There are non-negligible differences in the number of differentially expressed genes when the linear regression is performed on a design with or without intercept for factors whose regression should not depend on the intercept.
Specifically, I have design matrix with 13 cancer types and the presence of mutation A. Each sample must belong to one cancer type, but it may or may not have a mutation A. So the design matrix, without intercept, is:
> design.noI <- model.matrix(~0+ct+mutA)
where ct is a nSamples x 13 binary matrix and mutA is a nSamples x 1 binary vector. The version with the intercept is trivially:
> design.wI <- model.matrix(~ct+mutA)
where one of the columns of ct is dropped and replaced by the intercept vector.

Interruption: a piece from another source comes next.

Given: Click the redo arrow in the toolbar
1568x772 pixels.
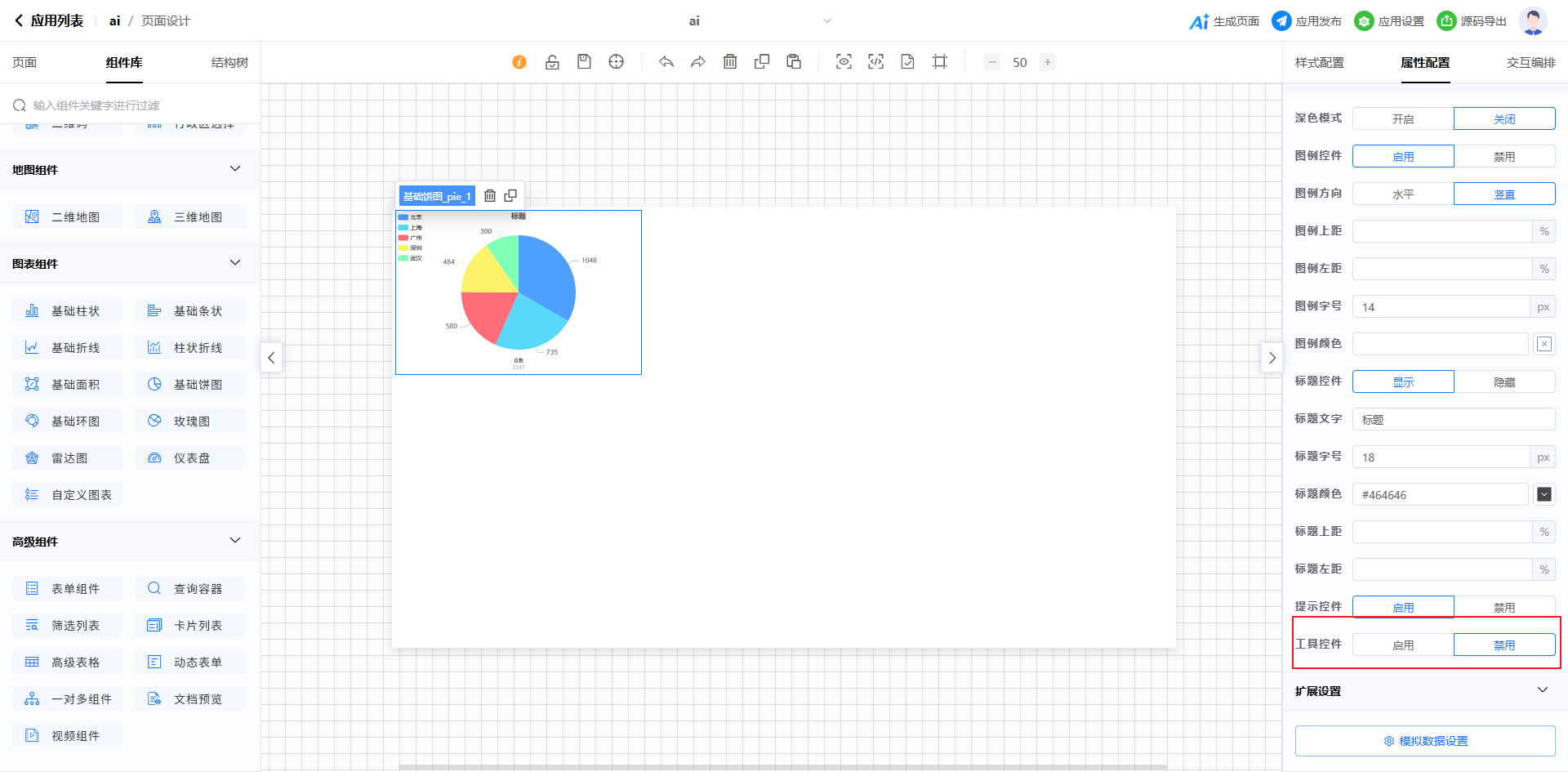Looking at the screenshot, I should (698, 62).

The two designs are linearly dependent, therefore the estimated coefficients in the two scenarios may be derived with some simple algebra. In particular, the coefficients for the factor mutA should be identical in both scenarios, and thereby their statistical significance.

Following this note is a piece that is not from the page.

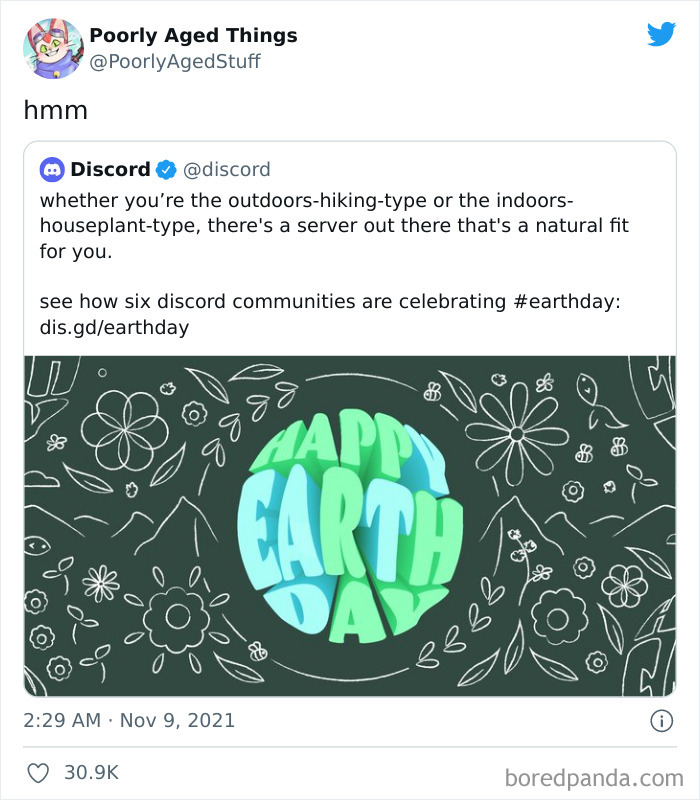Viewport: 700px width, 800px height.
Task: Click the chalk fish drawing at left
Action: coord(37,546)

When I run the voom pipeline, however, the results are slightly different:
> v <- voom(y,design.noI,plot=T) > fit <- lmFit(v,design.noI) > eB.noI <- eBayes(fit) > v <- voom(y,design.wI,plot=T) > fit <- lmFit(v,design.wI) > eB.wI <- eBayes(fit)
As predicted, the weights returned by voom and the coefficients for mutA are in both cases identical (besides negligible rounding errors). However, when decideTest is performed in the two cases, the n° of DE genes for factor mutA is different:
> adjPFactor.noI <- decideTests(eB.noI, method="global", adjust.method="BH", p.value=minP, lfc=minFC) > adjPFactor.wI <- decideTests(eB.wI, method="global", adjust.method="BH", p.value=minP, lfc=minFC) > table(adjPFactor.wI[,"mutA"]) -1 0 1 47 18861 48 > table(adjPFactor.noI[,"mutA"]) -1 0 1 59 18841 56
Where does this slight difference arise from?
Thanks!
I see, the problem resides purely in the adjustment of the p.values, that is sensitive to the contrasts included in the design. Thanks!